Eine lange Leidenszeit

Noch heute kämpft die 56-Jährige weiter, und das jeden Tag. Grund dafür ist aber nicht die psychische Gesundheit der Jungen, sondern ihre eigene. Beatrice Dorer leidet an einer posttraumatischen Belastungsstörung, kurz PTBS, und an einer Angststörung. Sie hat Burnouts, Depressionen und mehrere Klinikaufenthalte hinter sich. «Ich habe oft keinerlei Energie, bin nicht belastbar und werde komplett handlungsunfähig, wenn kleine, unerwartete Dinge schiefgehen.»
 
Nach einem völligen Zusammenbruch vor bald zehn Jahren musste sie ihren Job als Klassenlehrerin aufgeben, verbrachte sieben Wochen nur im Bett und war danach jahrelang auf Psychopharmaka angewiesen. Heute benötigt sie zwar weiterhin Therapie, ist aber immerhin wieder zu 25 Prozent arbeitsfähig und kann auf Medikamente weitgehend verzichten – dank ihrem starken Glauben und dem Aquarina.

«Gott ist mein wichtigster Anker», sagt die Rheinauerin. «Er ist der Grund, weshalb es mich überhaupt noch gibt.» Und durch regelmässiges Schwimmen tankt sie neue Hoffnung. Zwei- bis dreimal die Woche trainiert sie im Hallenbad, immer eine Stunde lang, oft wenn es ihr gerade nicht so gut geht. Es mache sie glücklich und zufrieden. Im Wasser habe sie Zeit für «gute Prozesse im Hirn», was ihre Lebensgeister zurückkehren lasse. «Ich bin sehr dankbar, dass die Badi immer da ist.» Am Aquarina schätzt sie die Nähe und das Familiäre. Als sie im Herbst aufgrund der Sanierungsarbeiten nach Schaffhausen ausweichen musste, habe sie sich wesentlich weniger wohlgefühlt. «Es war schrecklich. Das Hallenbad ist viel zu voll, ich hatte nie eine Bahn für mich allein.» 

Auf Anhieb Vierte

Beatrice Dorer schwimmt nicht nur gemächlich ihre Längen. Sie hat ein klares Ziel vor Augen: In naher Zukunft will sie an einer Masters-EM teilnehmen, einer Europameisterschaft der Senioren. Als sie vor gut einem Jahr mit dem intensiven Training begann, benötigte sie für 50 Meter Delfin noch 56 Sekunden. An der Schweizer Meisterschaft im November, ihrem ersten Wettkampf überhaupt, war sie bereits nach 43,76 Sekunden im Ziel, was Rang vier ihrer Altersklasse (55 bis 60) bedeutete.

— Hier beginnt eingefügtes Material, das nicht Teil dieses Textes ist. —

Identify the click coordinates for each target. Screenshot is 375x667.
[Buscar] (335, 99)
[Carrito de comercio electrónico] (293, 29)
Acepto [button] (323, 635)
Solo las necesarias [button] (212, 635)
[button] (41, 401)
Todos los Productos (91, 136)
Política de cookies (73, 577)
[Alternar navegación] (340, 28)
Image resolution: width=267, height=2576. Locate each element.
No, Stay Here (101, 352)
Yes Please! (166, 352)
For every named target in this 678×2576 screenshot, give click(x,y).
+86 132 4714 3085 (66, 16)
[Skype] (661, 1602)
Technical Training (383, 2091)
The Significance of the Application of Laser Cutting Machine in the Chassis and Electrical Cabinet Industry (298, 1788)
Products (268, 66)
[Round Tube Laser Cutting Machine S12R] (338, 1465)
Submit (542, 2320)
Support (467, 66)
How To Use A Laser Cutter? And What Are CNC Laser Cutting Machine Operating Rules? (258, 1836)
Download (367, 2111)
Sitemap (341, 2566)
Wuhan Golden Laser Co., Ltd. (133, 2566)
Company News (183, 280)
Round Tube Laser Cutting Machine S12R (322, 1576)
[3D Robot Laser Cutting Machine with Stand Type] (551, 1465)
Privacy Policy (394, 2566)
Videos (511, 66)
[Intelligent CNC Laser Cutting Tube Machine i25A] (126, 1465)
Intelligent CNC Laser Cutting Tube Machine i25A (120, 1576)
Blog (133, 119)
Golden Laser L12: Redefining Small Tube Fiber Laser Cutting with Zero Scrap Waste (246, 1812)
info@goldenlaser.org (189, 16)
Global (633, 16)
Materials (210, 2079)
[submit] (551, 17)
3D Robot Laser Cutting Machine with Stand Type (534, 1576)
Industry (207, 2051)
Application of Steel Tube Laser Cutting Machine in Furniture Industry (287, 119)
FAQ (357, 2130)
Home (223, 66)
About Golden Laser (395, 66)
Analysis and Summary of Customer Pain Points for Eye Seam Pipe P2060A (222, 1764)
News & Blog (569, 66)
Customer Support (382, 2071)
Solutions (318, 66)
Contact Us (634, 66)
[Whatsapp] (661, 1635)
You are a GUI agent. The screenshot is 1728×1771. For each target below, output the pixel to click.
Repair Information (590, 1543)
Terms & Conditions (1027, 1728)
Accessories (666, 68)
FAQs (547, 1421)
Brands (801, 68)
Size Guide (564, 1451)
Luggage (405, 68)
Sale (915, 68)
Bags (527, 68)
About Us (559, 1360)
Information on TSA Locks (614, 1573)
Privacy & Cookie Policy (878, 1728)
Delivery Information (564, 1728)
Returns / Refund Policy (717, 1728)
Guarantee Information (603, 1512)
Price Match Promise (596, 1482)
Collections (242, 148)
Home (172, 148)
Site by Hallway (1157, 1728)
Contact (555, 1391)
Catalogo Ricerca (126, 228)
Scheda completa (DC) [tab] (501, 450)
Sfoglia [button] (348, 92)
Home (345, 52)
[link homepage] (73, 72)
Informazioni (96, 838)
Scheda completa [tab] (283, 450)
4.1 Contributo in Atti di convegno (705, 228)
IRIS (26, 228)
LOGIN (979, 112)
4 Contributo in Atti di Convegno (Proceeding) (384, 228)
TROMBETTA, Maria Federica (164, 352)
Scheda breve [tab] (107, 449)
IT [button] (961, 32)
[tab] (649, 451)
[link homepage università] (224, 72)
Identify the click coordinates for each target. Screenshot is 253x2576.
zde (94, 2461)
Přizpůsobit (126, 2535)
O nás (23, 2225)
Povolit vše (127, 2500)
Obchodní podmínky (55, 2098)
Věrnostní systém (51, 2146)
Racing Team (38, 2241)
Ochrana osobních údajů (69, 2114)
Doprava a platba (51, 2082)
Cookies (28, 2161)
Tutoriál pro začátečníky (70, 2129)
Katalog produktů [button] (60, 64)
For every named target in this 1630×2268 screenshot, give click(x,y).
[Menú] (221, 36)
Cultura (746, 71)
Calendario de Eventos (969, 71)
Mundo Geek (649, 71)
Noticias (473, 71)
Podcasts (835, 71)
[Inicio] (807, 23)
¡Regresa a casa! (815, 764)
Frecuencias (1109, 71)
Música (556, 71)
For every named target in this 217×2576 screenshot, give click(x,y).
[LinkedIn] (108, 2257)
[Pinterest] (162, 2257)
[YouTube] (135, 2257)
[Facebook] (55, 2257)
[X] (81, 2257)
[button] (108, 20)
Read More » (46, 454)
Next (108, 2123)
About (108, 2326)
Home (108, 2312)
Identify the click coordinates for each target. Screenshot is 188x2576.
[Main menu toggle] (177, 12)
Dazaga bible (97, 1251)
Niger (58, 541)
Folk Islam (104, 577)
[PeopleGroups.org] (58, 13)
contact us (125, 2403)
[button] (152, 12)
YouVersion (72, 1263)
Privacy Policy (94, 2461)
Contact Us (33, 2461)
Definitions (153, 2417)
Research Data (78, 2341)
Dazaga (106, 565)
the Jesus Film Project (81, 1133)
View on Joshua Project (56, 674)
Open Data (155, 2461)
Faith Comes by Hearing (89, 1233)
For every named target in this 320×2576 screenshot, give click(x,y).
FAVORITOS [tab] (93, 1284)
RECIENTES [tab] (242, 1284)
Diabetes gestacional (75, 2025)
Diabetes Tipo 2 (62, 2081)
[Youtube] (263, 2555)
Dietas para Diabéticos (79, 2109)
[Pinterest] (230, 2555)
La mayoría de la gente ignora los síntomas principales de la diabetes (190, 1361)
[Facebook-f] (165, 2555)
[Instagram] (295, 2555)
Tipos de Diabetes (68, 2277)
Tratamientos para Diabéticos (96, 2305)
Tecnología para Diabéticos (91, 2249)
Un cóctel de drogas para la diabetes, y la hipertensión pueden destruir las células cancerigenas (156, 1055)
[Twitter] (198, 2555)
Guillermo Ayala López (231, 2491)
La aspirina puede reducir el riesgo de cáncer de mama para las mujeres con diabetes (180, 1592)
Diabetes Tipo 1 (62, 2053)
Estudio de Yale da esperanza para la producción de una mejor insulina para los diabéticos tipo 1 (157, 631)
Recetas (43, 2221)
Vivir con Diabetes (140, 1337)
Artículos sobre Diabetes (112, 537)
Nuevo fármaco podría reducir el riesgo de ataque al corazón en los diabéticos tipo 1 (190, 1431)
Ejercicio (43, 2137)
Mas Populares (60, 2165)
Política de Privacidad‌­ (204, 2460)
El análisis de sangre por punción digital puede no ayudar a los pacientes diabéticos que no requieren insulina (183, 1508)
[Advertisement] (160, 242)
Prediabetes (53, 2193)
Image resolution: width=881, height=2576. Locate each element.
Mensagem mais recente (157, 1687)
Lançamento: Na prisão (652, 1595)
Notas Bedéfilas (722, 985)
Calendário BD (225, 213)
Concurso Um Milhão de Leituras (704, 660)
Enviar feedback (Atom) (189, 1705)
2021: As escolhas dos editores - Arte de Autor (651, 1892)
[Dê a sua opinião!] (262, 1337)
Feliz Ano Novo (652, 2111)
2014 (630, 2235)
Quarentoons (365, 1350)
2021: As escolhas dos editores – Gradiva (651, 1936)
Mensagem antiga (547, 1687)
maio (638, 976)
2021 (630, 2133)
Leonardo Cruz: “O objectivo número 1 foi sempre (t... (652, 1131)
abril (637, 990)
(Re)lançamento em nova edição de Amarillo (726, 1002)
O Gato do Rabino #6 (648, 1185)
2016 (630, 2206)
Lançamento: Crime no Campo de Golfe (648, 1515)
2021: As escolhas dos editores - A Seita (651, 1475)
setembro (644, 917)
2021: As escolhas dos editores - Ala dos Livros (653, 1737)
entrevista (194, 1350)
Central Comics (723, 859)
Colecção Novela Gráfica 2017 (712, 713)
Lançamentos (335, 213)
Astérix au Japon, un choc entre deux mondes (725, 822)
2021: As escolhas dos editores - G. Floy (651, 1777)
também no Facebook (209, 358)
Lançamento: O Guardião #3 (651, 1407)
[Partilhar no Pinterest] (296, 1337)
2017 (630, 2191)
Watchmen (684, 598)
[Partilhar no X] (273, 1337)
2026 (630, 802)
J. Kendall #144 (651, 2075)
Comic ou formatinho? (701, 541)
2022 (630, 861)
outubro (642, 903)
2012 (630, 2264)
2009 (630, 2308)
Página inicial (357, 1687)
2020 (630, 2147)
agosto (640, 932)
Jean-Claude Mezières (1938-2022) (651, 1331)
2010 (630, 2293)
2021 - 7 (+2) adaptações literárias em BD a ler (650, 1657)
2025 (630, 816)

«Die Schweizer Meisterschaft wollte ich vor allem nutzen, um zu erfahren, ob ich einen solchen Anlass in meinem Zustand überhaupt aushalten kann.» Schon vier Tage zuvor habe sie kaum mehr geschlafen, am Wettkampf selbst sei es dann aber überraschend gut gegangen. Das liegt auch an ihrem Trainer, den sie über einen Whatsapp-Chat des Schwimmverbands gefunden hatte. Er war selbst als Wettkämpfer zugegen und hatte nebenbei ein Auge auf sie. Seit einiger Zeit unterstützt er Beatrice Dorer mit Tipps für die Trainingspläne sowie mit Videostudien ihres Schwimmstils, um die Technik zu verbessern.

Noch drei Sekunden fehlen

Mit der an der SM erzielten Zeit hätte Beatrice Dorer die EM-Limite bereits erfüllt. Noch will sie mit einer Teilnahme aber zuwarten, bis sie die 50 Meter Delfin in weniger als 40 Sekunden schafft. In erster Linie gehe es darum, einmal an einem solchen Wettkampf dabei zu sein, sie wolle aber auch einigermassen mithalten können. Und das sei erst mit einer Zeit in den 30ern realistisch. Sie nimmt die Ausgabe 2026 ins Visier. «Jetzt wird es aber schwieriger, mich zu verbessern», ist sie sich bewusst. Die letzten drei Sekunden seien die härtesten. Sie nimmt diese Herausforderung gerne an. «Klare Ziele helfen mir, auch an schlechten Tagen aus dem Bett zu kommen.»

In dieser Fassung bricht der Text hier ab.